- [THE DATA]
========================================================================

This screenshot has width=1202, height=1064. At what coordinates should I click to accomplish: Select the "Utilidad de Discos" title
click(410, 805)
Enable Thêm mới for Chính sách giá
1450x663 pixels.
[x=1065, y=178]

========================================================================

- [PROMPT]
Give the listing again, word for word.

- [SOLUTION]
This screenshot has width=1202, height=1064. At what coordinates should I click to accomplish: Select the "Utilidad de Discos" title
click(410, 805)
Enable Thêm mới for Chính sách giá
1450x663 pixels.
[x=1065, y=178]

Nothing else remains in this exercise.